Page excerpt:

Segment Open

Skip to main content

TESSERA: a foundation model for the cancer genome.

Project description

TESSERA logo

Tumour Embeddings via Self-Supervised Encoding and Reconstruction of Alterations
A foundation model for the cancer genome.


TESSERA is a self-supervised foundation model jointly pretrained on somatic single-nucleotide variants (SNVs) and copy-number alterations (CNAs) from the TCGA Pan-Cancer Atlas. A single learned representation, produced once and reused without retraining, supports variant pathogenicity prediction, pan-cancer tumour-type classification, unsupervised molecular subtyping, prognostic stratification, and counterfactual treatment-effect estimation.

This repository contains the reference implementation, the pretrained-weights pointer, and the end-to-end analysis pipelines that accompany the TESSERA manuscript.

Quick start

pip install tessera-foundation
import tessera, pandas as pd

snv_df = pd.read_csv("snv.csv")    # cols: Tumor_Sample_Barcode, Chromosome,
                                   # Start_Position, Reference_Allele,
                                   # Tumor_Seq_Allele2, vaf
cna_df = pd.read_csv("cna.csv")    # cols: Tumor_Sample_Barcode, Chromosome,
                                   # Start, End, Segment_Mean

result = tessera.featurize(
    snv_df=snv_df, cna_df=cna_df,
    variant="joint_snv_cna_noloh",        # or "joint_snv_cna" (with-LoH)
    from_assembly="GRCh37",               # "GRCh38" triggers UCSC liftover
    quantile_normalize_to_tcga=False,     # set True for panel/cell-line data
)

result.snv_features      # (n_variants, 1169)  per-variant embeddings
result.cna_features      # (n_segments, 688)   per-segment embeddings

First call downloads the requested model variant from Hugging Face Hub (~185 MB) and, on first SNV call, the GRCh37 reference genome (~3 GB); both are cached locally.

CSV column conventions:

  • SNV: Tumor_Sample_Barcode, Chromosome (no chr prefix), Start_Position, Reference_Allele, Tumor_Seq_Allele2, plus either vaf or both t_alt_count + t_ref_count. Single-base substitutions only.
  • CNA: Tumor_Sample_Barcode, Chromosome, Start, End, Segment_Mean (log2 ratio); optional LOH column triggers the with-LoH variant.

When to set quantile_normalize_to_tcga=True

TESSERA was pretrained on TCGA whole-exome ABSOLUTE Segment_Means (median 0.000, IQR [0, +0.51]). Inputs whose log2-ratio distribution differs should be rank-mapped onto the TCGA reference before inference.

Input type Setting Why
TCGA-like whole-exome ABSOLUTE False (default) Same distribution the model was pretrained on.
Panel sequencing (MSK-IMPACT, MSK-CHORD, GENIE) True Panel coverage compresses log2-ratios toward zero (KS = 0.38 vs TCGA).

Segment Closed

Exercise 1: Do these statements agree with the TESSERA page? (a) The first call downloads the requested model variant from Hugging Face Hub. (b) The SNV input accepts multi-base substitutions. (c) SNV Chromosome values should carry a chr prefix. Answer yes or no for each and quote the deciding words.
Exercise 2: Can you reproduce the TESSERA page between "TESSERA logo" and "counterfactual treatment-effect estimation.", inclusive?
The rows that follow have no connection to the TESSERA page.

Given data:
Segment Open

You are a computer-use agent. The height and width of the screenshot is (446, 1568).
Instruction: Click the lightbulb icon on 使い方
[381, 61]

Segment Closed
Segment Open

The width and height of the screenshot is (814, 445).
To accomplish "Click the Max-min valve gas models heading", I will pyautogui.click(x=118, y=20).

Segment Closed
Segment Open

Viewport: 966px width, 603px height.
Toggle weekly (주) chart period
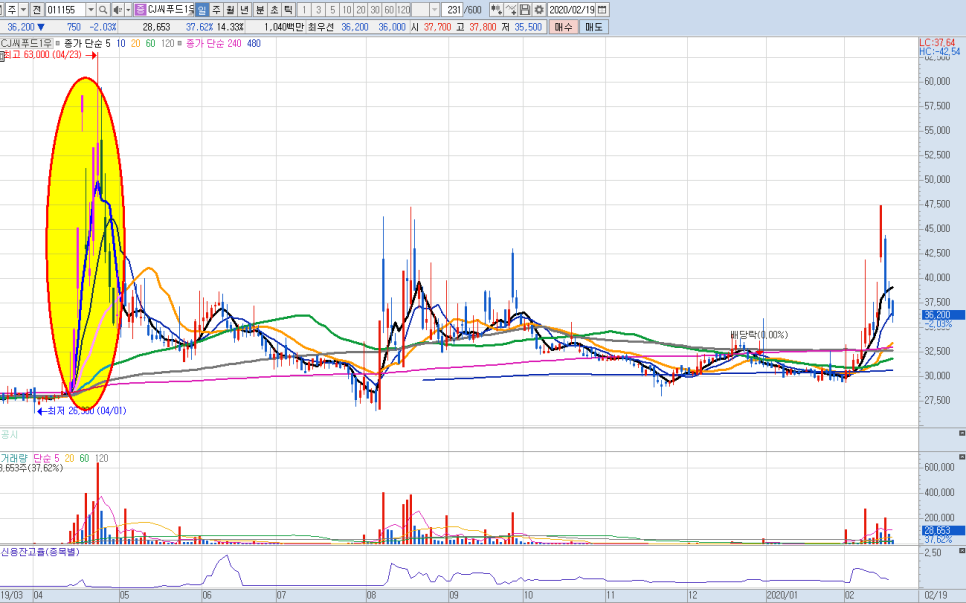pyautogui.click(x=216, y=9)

Segment Closed

Written solution 1:
(a) Yes: "First call downloads the requested model variant from Hugging Face Hub (~185 MB)"
(b) No: "Single-base substitutions only."
(c) No: "Chromosome (no chr prefix)"

Written solution 2:
TESSERA logo

Tumour Embeddings via Self-Supervised Encoding and Reconstruction of Alterations
A foundation model for the cancer genome.


TESSERA is a self-supervised foundation model jointly pretrained on somatic single-nucleotide variants (SNVs) and copy-number alterations (CNAs) from the TCGA Pan-Cancer Atlas. A single learned representation, produced once and reused without retraining, supports variant pathogenicity prediction, pan-cancer tumour-type classification, unsupervised molecular subtyping, prognostic stratification, and counterfactual treatment-effect estimation.